Giordano attended Notre Dame High School, a Catholic high school located in the Detroit suburb of Harper Woods, Michigan. He graduated in 1961 and later graduated from Wayne State University in Detroit.
Giordano returned to Harper Woods Notre Dame High School as a teacher and hockey coach. He was the hockey coach at Notre Dame from 1969 to 1979. He led the Notre Dame hockey team to a Michigan state championship in 1972. While at Notre Dame, he coached future NHL player John Blum. Actor Dave Coulier also played hockey for Giordano in the 1970s. Coulier later recalled: "Giordano wasn't real happy when I made the guys laugh. He was very serious. Not a great combination with my constantly goofing-around personality. We had team curfews, haircuts, and if you didn't wear a suit to the games, you were benched."

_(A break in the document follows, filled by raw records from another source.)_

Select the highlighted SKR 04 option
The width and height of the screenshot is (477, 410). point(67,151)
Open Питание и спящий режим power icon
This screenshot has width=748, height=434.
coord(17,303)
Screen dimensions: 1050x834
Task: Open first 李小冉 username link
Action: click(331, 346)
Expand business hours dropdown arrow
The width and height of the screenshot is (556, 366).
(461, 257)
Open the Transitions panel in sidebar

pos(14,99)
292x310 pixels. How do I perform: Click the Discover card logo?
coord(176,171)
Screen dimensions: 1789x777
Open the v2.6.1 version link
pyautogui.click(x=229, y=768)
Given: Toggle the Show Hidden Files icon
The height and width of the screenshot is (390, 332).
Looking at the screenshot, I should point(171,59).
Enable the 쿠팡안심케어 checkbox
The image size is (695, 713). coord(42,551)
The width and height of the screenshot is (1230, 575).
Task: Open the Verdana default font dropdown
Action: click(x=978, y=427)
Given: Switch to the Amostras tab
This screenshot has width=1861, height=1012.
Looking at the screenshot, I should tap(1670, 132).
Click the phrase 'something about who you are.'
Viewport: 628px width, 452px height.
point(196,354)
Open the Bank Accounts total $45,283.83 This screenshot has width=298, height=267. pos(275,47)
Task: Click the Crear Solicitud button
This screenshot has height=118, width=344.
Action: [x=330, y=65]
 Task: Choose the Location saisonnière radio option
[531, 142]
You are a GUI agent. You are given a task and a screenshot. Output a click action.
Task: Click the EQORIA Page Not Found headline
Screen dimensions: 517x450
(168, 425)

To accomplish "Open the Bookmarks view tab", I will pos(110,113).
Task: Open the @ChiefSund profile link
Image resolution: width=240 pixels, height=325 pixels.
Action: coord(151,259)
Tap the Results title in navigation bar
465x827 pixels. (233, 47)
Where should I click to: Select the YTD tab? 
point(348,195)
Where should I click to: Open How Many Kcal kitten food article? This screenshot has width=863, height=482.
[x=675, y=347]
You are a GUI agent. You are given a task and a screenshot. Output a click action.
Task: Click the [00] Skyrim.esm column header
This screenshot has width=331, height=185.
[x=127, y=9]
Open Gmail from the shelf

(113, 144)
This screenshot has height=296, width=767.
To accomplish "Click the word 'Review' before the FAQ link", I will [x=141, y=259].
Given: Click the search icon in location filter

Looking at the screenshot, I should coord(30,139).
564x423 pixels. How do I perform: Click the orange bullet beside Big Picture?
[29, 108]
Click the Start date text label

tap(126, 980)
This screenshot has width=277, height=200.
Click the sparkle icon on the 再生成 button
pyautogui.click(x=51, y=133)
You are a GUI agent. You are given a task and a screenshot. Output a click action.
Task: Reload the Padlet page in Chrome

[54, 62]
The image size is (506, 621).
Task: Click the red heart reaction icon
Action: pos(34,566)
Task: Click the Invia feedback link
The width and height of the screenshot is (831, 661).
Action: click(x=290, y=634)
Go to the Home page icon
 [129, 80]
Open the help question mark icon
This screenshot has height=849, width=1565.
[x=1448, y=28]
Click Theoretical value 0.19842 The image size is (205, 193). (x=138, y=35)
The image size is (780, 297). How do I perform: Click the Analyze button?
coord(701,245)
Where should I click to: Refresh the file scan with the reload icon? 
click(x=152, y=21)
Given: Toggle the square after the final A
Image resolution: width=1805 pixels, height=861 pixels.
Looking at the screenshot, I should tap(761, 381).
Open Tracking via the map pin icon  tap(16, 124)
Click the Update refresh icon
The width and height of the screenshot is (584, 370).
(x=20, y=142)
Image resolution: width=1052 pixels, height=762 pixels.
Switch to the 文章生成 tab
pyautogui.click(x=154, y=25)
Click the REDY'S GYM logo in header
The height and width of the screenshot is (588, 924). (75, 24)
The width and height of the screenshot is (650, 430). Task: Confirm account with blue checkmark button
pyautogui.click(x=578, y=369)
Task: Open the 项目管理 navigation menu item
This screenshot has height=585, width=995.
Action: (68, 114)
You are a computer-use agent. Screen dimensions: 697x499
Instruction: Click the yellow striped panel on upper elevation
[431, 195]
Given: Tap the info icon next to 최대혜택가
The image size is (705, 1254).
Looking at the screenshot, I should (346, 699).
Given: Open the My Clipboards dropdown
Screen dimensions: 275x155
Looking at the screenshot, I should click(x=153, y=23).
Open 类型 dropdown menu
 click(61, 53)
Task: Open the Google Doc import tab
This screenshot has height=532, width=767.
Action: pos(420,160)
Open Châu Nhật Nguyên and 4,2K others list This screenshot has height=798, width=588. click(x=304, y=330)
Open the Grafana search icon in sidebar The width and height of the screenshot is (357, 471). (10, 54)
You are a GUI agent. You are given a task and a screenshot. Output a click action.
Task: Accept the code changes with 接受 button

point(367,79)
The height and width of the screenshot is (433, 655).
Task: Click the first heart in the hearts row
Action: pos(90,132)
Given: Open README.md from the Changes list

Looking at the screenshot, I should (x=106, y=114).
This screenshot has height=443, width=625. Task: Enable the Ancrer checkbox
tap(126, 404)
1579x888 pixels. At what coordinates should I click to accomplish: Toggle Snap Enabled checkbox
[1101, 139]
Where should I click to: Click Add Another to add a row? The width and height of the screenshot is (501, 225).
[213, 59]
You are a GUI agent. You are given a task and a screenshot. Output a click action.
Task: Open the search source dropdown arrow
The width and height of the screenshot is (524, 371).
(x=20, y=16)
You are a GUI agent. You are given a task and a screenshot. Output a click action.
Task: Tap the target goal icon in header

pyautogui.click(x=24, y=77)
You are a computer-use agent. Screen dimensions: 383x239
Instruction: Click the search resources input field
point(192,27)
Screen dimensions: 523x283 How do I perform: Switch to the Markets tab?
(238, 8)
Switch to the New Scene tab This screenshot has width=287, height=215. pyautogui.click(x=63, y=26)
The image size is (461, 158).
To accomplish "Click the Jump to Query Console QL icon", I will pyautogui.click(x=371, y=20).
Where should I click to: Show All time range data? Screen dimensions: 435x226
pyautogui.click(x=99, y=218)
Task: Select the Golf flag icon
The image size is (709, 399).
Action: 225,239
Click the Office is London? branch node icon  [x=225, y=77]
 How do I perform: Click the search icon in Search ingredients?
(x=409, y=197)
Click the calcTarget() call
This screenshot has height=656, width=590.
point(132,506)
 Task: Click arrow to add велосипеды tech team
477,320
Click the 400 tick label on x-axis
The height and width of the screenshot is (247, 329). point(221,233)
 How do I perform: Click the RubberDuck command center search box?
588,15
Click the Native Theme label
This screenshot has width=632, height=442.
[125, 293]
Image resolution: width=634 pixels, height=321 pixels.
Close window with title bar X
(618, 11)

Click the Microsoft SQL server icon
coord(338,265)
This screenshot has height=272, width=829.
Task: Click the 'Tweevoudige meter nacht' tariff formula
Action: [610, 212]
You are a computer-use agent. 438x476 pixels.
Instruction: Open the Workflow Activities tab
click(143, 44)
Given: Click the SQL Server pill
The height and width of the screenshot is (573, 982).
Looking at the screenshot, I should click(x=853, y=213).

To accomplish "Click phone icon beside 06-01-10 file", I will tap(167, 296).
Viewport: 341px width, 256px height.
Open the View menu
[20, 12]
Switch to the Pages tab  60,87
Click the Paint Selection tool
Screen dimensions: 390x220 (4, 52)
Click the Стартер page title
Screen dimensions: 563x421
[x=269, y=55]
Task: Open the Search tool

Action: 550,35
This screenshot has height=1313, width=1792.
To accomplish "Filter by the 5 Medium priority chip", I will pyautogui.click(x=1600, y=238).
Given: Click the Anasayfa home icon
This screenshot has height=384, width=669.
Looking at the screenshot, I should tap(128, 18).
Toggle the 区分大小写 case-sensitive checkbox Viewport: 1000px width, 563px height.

In 1979, Giordano was hired as an assistant hockey coach at the University of Michigan working under head coach Dan Farrell. Giordano was reunited at Michigan with John Blum, who had joined the Wolverines after graduating from Notre Dame High School. During the 1979-1980 hockey season, Giordano was in charge of the Wolverines' power play. Giordano was credited with molding the unit into "the most potent power play in the country," scoring on 40% of power play opportunities.
In the spring of 1980, Farrell resigned as Michigan's head coach and was replaced by former Wolverine hockey star Wilf Martin. In the fall of 1980, the Michigan hockey team became embroiled in two major controversies.
First, a hazing scandal dominated press coverage of the team in October. Veteran players reportedly forced a freshman player to drink large quantities of gin, vodka and beer, stripped him of his clothes, shaved his body from the neck down, covered him with jam, eggs and cologne, dumped him in the trunk of a car, and left him nearly unconscious in freezing weather. This was later found not to be true and the players actually returned the player, (J T Todd) to his dorm. Todd, who was walk-on from Detroit left the team.